- [Written exercise]
Rewrite all of the rows below with every "At what coordinates should I click to accomplish" changed to "Where should I click to do", leaving everything else as it is.

************

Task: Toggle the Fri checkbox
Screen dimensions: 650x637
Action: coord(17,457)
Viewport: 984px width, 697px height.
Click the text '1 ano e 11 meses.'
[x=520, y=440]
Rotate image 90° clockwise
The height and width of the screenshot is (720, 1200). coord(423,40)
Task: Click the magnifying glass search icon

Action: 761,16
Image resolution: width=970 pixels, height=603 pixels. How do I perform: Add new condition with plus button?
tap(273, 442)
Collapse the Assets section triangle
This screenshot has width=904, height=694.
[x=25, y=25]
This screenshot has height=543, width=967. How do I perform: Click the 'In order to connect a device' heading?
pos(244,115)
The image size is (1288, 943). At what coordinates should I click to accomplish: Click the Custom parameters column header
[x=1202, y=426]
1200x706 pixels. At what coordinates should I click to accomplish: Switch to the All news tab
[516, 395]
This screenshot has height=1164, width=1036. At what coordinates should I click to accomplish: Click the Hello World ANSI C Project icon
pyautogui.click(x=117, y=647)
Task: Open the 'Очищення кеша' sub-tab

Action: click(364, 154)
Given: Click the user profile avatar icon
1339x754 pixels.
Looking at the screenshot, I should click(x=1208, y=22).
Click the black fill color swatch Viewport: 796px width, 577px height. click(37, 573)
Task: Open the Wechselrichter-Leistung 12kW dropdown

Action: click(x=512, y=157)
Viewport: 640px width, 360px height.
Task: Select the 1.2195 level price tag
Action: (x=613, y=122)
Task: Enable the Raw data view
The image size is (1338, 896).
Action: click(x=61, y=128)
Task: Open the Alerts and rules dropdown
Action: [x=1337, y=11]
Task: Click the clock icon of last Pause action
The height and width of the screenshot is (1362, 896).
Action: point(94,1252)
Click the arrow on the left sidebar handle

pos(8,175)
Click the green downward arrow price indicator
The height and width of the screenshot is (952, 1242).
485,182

************

- [Solution below]
Task: Toggle the Fri checkbox
Screen dimensions: 650x637
Action: coord(17,457)
Viewport: 984px width, 697px height.
Click the text '1 ano e 11 meses.'
[x=520, y=440]
Rotate image 90° clockwise
The height and width of the screenshot is (720, 1200). coord(423,40)
Task: Click the magnifying glass search icon

Action: 761,16
Image resolution: width=970 pixels, height=603 pixels. How do I perform: Add new condition with plus button?
tap(273, 442)
Collapse the Assets section triangle
This screenshot has width=904, height=694.
[x=25, y=25]
This screenshot has height=543, width=967. How do I perform: Click the 'In order to connect a device' heading?
pos(244,115)
The image size is (1288, 943). Where should I click to do: Click the Custom parameters column header
[x=1202, y=426]
1200x706 pixels. Where should I click to do: Switch to the All news tab
[516, 395]
This screenshot has height=1164, width=1036. Where should I click to do: Click the Hello World ANSI C Project icon
pyautogui.click(x=117, y=647)
Task: Open the 'Очищення кеша' sub-tab

Action: click(364, 154)
Given: Click the user profile avatar icon
1339x754 pixels.
Looking at the screenshot, I should click(x=1208, y=22).
Click the black fill color swatch Viewport: 796px width, 577px height. click(37, 573)
Task: Open the Wechselrichter-Leistung 12kW dropdown

Action: click(x=512, y=157)
Viewport: 640px width, 360px height.
Task: Select the 1.2195 level price tag
Action: (x=613, y=122)
Task: Enable the Raw data view
The image size is (1338, 896).
Action: click(x=61, y=128)
Task: Open the Alerts and rules dropdown
Action: [x=1337, y=11]
Task: Click the clock icon of last Pause action
The height and width of the screenshot is (1362, 896).
Action: point(94,1252)
Click the arrow on the left sidebar handle

pos(8,175)
Click the green downward arrow price indicator
The height and width of the screenshot is (952, 1242).
485,182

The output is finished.